Het leek me omslachtig en inefficiënt om te proberen relatief kleine triggerpoints te behandelen door een hele groep onwillige spieren te strekken. Het probleem zit hem niet in de globale spanning in een spier, maar in het triggerpoint, dat een heel specifieke en duidelijk omschreven plek heeft binnen een spier. De samengeknotte spiervezels van een triggerpoint moeten natuurlijk ontspannen, maar waarom zou je de plek die de oorzaak is van de klacht niet direct behandelen? Voor mij was massage de aangewezen behandelmethode, en bij triggerpoints bleek het te werken – mijn eerste massagetherapeute had dat bewezen.

Ik wilde eenvoudige manieren vinden om massage voor zelfbehandeling te kunnen toepassen.

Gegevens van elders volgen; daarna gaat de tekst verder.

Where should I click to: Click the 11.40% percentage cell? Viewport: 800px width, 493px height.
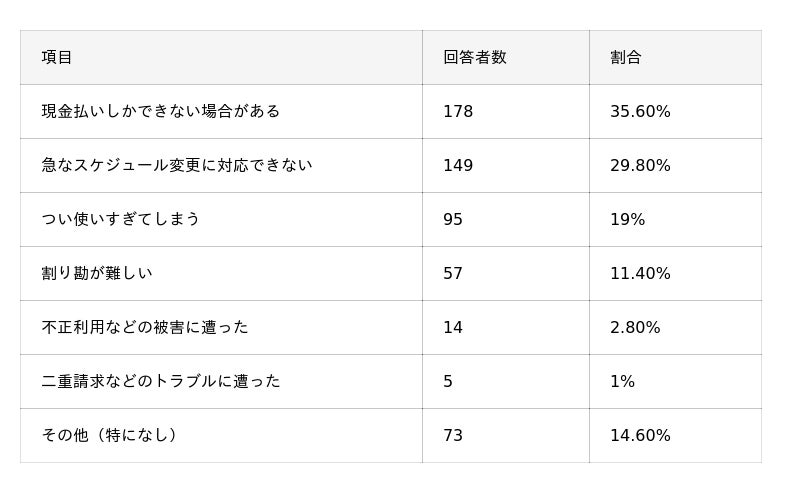pyautogui.click(x=640, y=274)
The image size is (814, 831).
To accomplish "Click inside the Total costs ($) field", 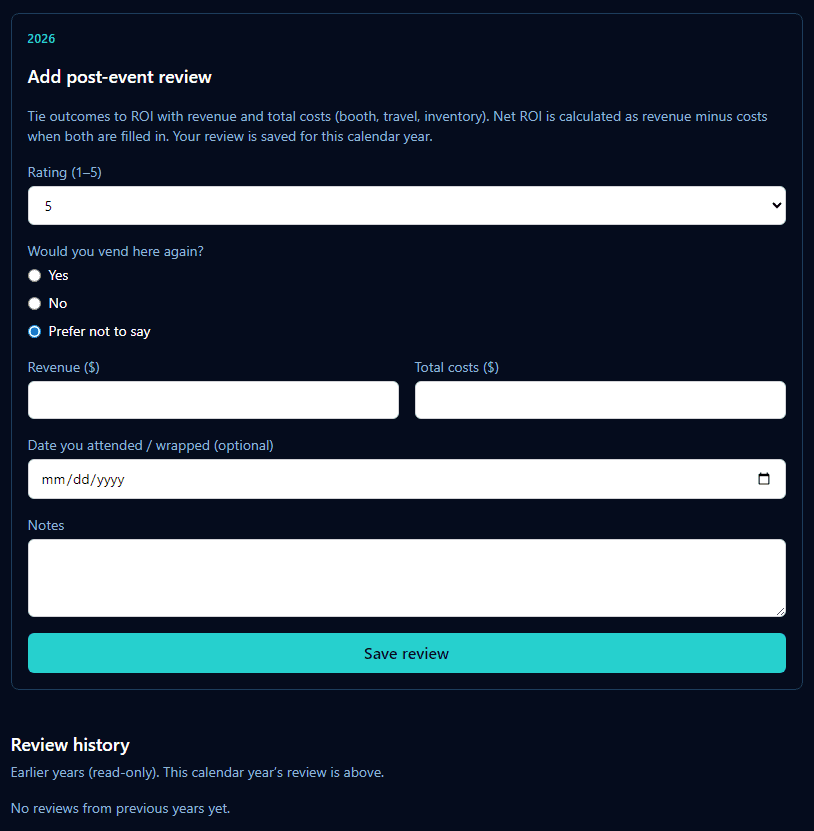I will 600,400.
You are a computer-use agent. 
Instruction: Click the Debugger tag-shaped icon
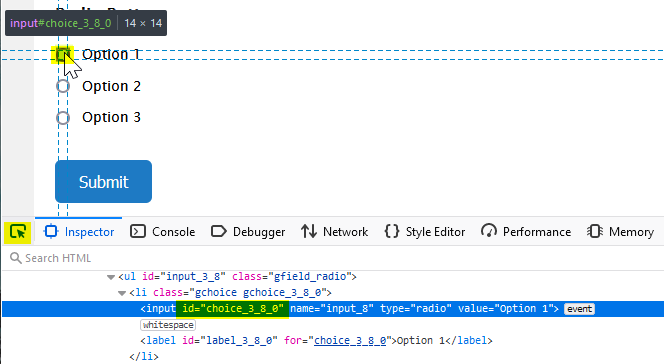pos(219,232)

Ik wilde een complete methode ontwikkelen, waarmee triggerpoints op elke plaats in het lichaam behandeld zouden kunnen worden. Ik wilde iets dat gewone mensen zoals ikzelf meteen zouden kunnen begrijpen en gebruiken. En ik was ervan overtuigd dat dit mogelijk was.

Onder de piano technici bij Steinway vroeger, was het mooiste compliment dat je kon krijgen als je een ‘aardig goede monteur’ werd genoemd. Een goede monteur had oog voor details en hij werkte aan zijn klus tot hij hem geklaard had. Hij vond een oplossing voor elk probleem, ook al stond er niets over in de handboeken. Tot dat moment draaide mijn leven om het zijn van een goede monteur en het vinden van eenvoudige oplossingen. Dat was precies wat ik ook doen moest om manieren te vinden waarop je triggerpoints kon behandelen. Voor het behandelen van triggerpoints vond ik dat je het lichaam het best kon zien als een machine, een mechanisch systeem van hefbomen, draaipunten en krachten, vooral met betrekking tot de botten en de spieren. Zo een systeem kon ik begrijpen. Een leven lang werken met mijn handen begon op een nieuwe en onverwachte wijze zijn nut te bewijzen.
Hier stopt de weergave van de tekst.